Hem hunched his shoulders and walked on ahead without answering. Maerad looked laughingly across at Saliman. “You’ve a challenging task ahead, if you really want to clean him up,” she said.
“I am undaunted,” said Saliman, throwing back his head heroically. “Not even Hem cows Saliman of Turbansk!”
Cadvan was not at dinner; Nelac said he had gone to bed. Maerad was very hungry, but black waves of exhaustion kept breaking over her; she felt that if she didn’t lie down soon, she would simply pass out at the table. Hem ate ravenously, and he couldn’t hide his look of disbelief when he was offered a second helping. When he tentatively asked for more and wasn’t refused, his incredulity became comical. He consumed, Maerad thought, an unfeasible amount of food: he would probably be sick. He ate at least four times the amount Maerad did, in the time it took her to finish a single plate.

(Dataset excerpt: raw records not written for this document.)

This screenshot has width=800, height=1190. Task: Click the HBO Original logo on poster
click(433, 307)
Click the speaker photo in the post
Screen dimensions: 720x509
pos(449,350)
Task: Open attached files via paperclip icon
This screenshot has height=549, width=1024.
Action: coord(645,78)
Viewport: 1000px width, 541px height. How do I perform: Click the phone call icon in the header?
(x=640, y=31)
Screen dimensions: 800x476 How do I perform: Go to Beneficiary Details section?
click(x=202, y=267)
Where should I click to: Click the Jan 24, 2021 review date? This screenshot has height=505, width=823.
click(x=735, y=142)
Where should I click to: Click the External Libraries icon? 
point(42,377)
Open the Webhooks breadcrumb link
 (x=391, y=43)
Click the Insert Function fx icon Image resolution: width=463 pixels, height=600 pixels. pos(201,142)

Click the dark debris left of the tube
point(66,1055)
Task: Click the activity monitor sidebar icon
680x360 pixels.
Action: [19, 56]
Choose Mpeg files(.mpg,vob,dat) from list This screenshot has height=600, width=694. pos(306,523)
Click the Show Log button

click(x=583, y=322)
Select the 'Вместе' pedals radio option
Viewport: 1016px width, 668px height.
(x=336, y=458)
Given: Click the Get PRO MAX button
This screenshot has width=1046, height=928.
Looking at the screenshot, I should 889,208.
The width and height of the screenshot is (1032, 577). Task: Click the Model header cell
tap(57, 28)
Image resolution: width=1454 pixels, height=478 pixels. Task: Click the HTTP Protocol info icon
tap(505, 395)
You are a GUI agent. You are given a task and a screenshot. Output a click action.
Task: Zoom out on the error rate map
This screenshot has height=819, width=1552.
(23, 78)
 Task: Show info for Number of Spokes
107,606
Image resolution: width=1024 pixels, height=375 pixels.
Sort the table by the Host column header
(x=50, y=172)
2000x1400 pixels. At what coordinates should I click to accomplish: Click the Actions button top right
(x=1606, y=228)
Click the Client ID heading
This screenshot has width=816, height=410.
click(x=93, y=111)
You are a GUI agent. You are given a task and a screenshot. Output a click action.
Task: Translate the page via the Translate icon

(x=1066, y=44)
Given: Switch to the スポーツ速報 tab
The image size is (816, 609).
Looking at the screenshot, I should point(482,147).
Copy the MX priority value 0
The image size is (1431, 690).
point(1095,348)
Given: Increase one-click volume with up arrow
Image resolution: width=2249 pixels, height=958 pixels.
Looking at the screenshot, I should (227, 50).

While they ate, neither Saliman nor Nelac asked them about their adventures. Saliman told them tales of his homeland; his strong, slender musician’s hands sketched pictures in the air, his teeth flashing white as he laughed. Hem sat enraptured, chewing noisily, his head full of images of golden-roofed towers and fruit markets and silk stalls and strange, exotic animals. He couldn’t keep his eyes off Saliman, and when the Bard intercepted his stares and smiled he blushed furiously and looked around the room instead.